Power amplification across taxa
This is easily the least hypothesis-driven part of my project. The question I’m answering is, more or less, “how does mantis shrimp power amplification compare to that of crickets?”, and I’m using cockroaches as a sort of non-power-amplifying control group. Some speculative work has been done about the similarity in power amplification in crickets, so this part isn’t that new either. I’m not carefully measuring the behavior of crickets or cockroaches, so I can’t say a particular burst of EMG spiking produced a particular movement. I’m just comparing details about the bursting itself, which I selected in the cricket and cockroach data based solely on the bursts’ shape. It turns out that the power-amplifying species show an increase in the number of spikes (ie, average firing rate) from the first half of each spike burst to the second half, whereas the cockroach is a good control since it is all over the place and does not show a trend.
One analysis I wished I could have done involved the overall shape of the bursts itself. See how the cricket and mantis shrimp bursts seem to be hourglass shaped while the cockroach’s is more boxy? That is something I want to quantify eventually. Anyway, the rest of my poster can be found at danpollak.com/BYB.html.
Odds and ends
Future directions
Looking back, I wish I could have done a few things differently, had I enough time. The backpack was plagued by water infiltrating its crevices, shorting it and rendering it useless until I could wick the moisture out with a rolled-up paper towel. This is why I had to revert to the Patek restraint, where the animal is held half-in, half-out of the water. If I could connect a waterproof plug to the backpack and release the mantis shrimp into its home tank, I could elicit striking behavior while the animal is actively defending its burrow against an “intruder” (i.e., my hand or a pen). That would open the door to research into how EMGs figure into mantis shrimp predation, social interaction, and myriad things I couldn’t speculate about. I hope that someday an intrepid marine biologist will see that chronic, modular EMG is possible and will simplify and waterproof it.
Seaborn
Slick graph huh? The highlight of my week was discovering a programming tool for visualizing statistics called Seaborn. I discovered that it is named after Sam Seaborn, Rob Lowe’s character on The West Wing, which, being my favorite TV television show, made me very happy. The kind of idealism I mentioned briefly at the top of this post, about how the research you do must benefit the people around you, is a theme on The West Wing, transposed onto policymaking. Sam Seaborn is a gifted speechwriter for the President, and is wont to expound on the value of integrity or honesty or some other embarrassingly bushy-tailed thing, except that after hearing him you really want to go around thwacking people on the head for being less than they ought to be. In figure 2 below, we see Sam Seaborn making the case for public education.

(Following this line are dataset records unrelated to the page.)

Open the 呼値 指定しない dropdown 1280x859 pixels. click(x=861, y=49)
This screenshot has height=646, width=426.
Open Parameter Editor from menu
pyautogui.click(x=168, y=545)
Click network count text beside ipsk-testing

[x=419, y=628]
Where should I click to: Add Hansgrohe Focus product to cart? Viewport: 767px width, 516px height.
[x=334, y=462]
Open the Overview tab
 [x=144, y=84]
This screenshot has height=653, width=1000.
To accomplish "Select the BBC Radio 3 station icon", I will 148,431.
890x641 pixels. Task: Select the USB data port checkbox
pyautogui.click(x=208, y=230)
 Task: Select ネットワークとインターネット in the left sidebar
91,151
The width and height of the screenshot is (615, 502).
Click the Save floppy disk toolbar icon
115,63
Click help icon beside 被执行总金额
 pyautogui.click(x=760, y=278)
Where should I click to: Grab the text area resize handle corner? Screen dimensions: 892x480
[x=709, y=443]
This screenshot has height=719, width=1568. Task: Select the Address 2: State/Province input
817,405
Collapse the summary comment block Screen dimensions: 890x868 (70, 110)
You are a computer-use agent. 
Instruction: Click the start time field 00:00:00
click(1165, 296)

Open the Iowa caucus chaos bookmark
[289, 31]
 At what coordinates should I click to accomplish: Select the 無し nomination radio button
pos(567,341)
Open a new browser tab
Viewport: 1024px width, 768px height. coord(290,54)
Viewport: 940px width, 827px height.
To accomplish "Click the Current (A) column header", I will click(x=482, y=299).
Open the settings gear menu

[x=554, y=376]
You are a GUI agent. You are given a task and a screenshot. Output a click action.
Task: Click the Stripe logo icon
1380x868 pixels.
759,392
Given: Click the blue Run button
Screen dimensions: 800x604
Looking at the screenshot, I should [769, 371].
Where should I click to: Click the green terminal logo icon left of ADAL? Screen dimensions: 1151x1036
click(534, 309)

You might see why Seaborn is an apt name for a tool that tries to turn statistics into persuasive visual arguments, clear and careful communication that enables the best in us.
It’s been a blast to be a part of BYB’s program this summer, and I am grateful to those of you who took the time to skim even one of my posts. Thank you and sorry to Toothfinger and Beastie Boy for giving your lives to my incompetence with animal care. It’s a comfort to imagine you two in shrimp heaven now, burrowing to your hearts’ content. Please Daniel we can’t keep doing this.